## Text segment
Alexander Home, 2nd Lord Home (c.1450s – 5 September 1506) was a Scottish nobleman and soldier, Lord Chamberlain of Scotland and Warden of the Eastern March.

Life
Lord Home was the son of Alexander Home, Master of Home and Agnes Hepburn, daughter of Adam Hepburn, Master of Hailes, father of Patrick Hepburn, 1st Lord Hailes.  He succeeded his grandfather Alexander Home, 1st Lord Home as Lord Home in 1492. He was a leading participant at the Battle of Sauchieburn in 1488, in the successful attempt to depose James III with his son James IV in 1488. Following the battle, he was made privy councillor and Lord Chamberlain to the underage King. In June 1497, with the Earl of Angus, he opened talks for the surrender of Perkin Warbeck at 'Jenyn Haugh'.

## Dataset excerpt
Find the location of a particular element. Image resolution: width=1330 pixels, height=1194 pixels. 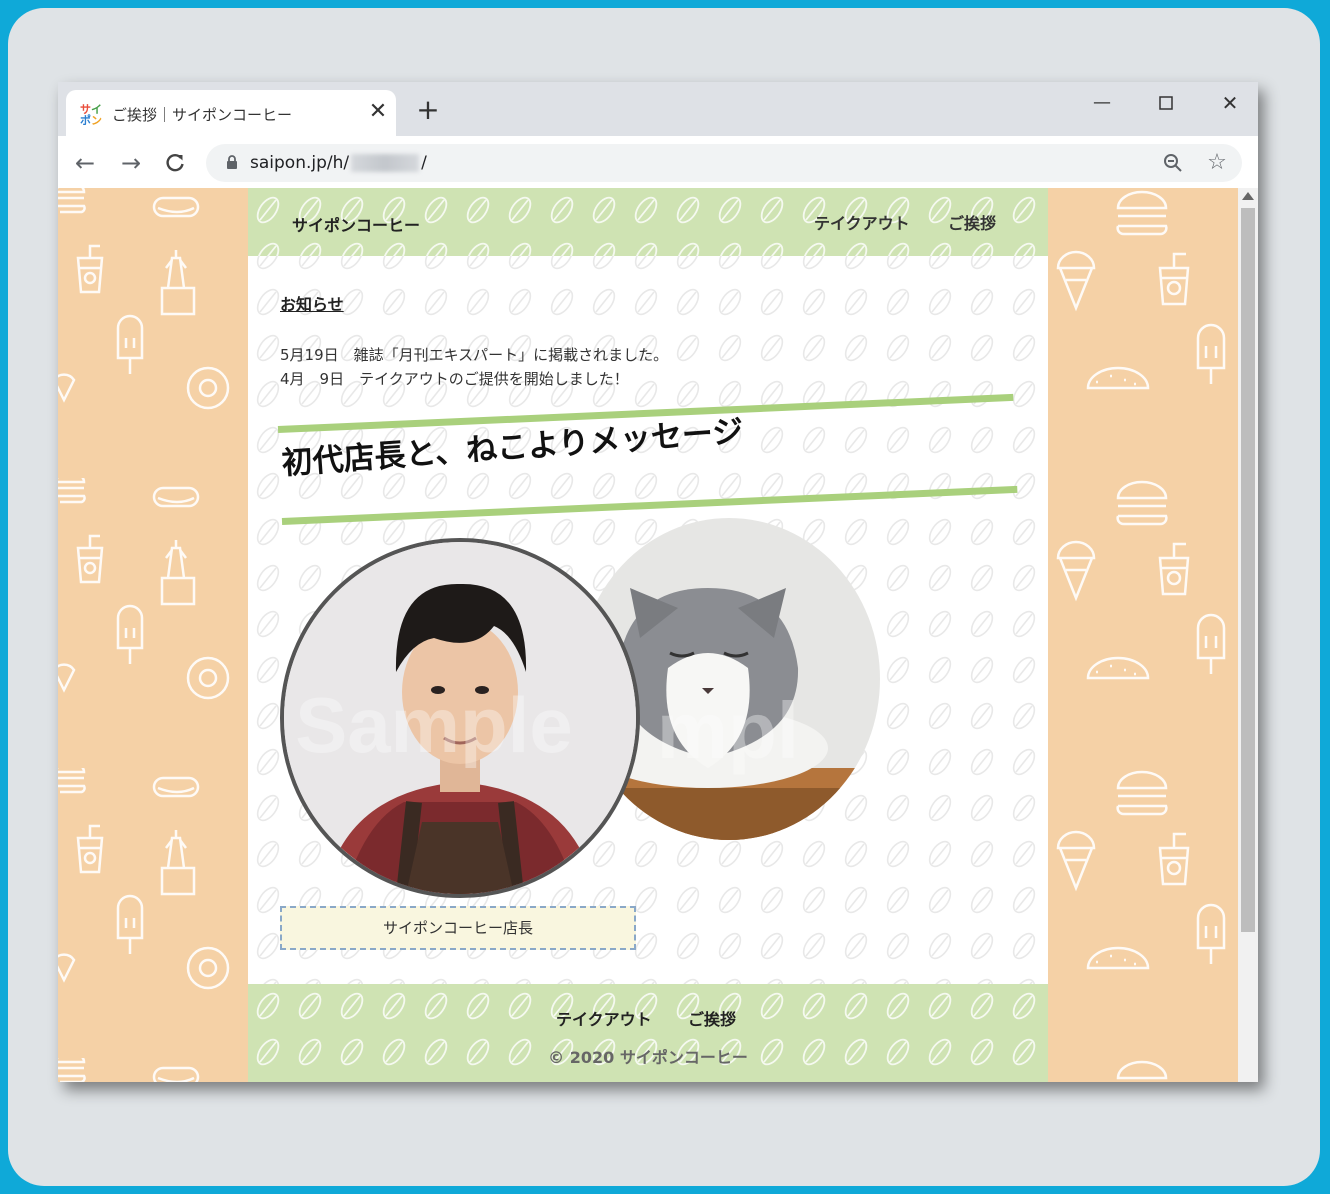

svg-text: mpl is located at coordinates (728, 730).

## Complete the following
1. Set down the part of the Alexander Home biography from "Alexander Home, 2nd" up to and including "the Eastern March.".
2. Extend the Alexander Home biography past its last sentence.

## Answer section
1.
Alexander Home, 2nd Lord Home (c.1450s – 5 September 1506) was a Scottish nobleman and soldier, Lord Chamberlain of Scotland and Warden of the Eastern March.

2.
Marriage and issue
Lord Home married twice. Firstly, he married Isabel Douglas (div. 1476), and had one daughter with her, Anna Home, who married Sir William Cockburn of Langton (d. 1513 at the Battle of Flodden). Secondly, he married Nichola Ker, daughter of Sir George Ker of Samuelston and Mariota Sinclair, with whom he had issue:

Alexander Home, 3rd Lord Home
George Home, 4th Lord Home
John Home, Abbot of Jedburgh
Patrick Home
William Home (d. 1516)
Andrew Home
David Home, Prior of Coldingham
Elizabeth Home, married firstly to Thomas Hay, Master of Yester, married secondly to James Hamilton, 1st Earl of Arran.
Mariota Home, married John Lindsay, 6th Earl of Crawford.
Nichola Home, married firstly to Andrew Herries, 2nd Lord Herries of Terregles (c. 1477 – d. 1513 at the Battle of Flodden), married secondly to Patrick Hepburn.

References

Sources
 Balfour Paul, Sir J., Scots Peerage IX vols. Edinburgh 1904.

1468 births
1506 deaths
Court of James IV of Scotland
Lord Chamberlains of Scotland
Lords of Parliament (pre-1707)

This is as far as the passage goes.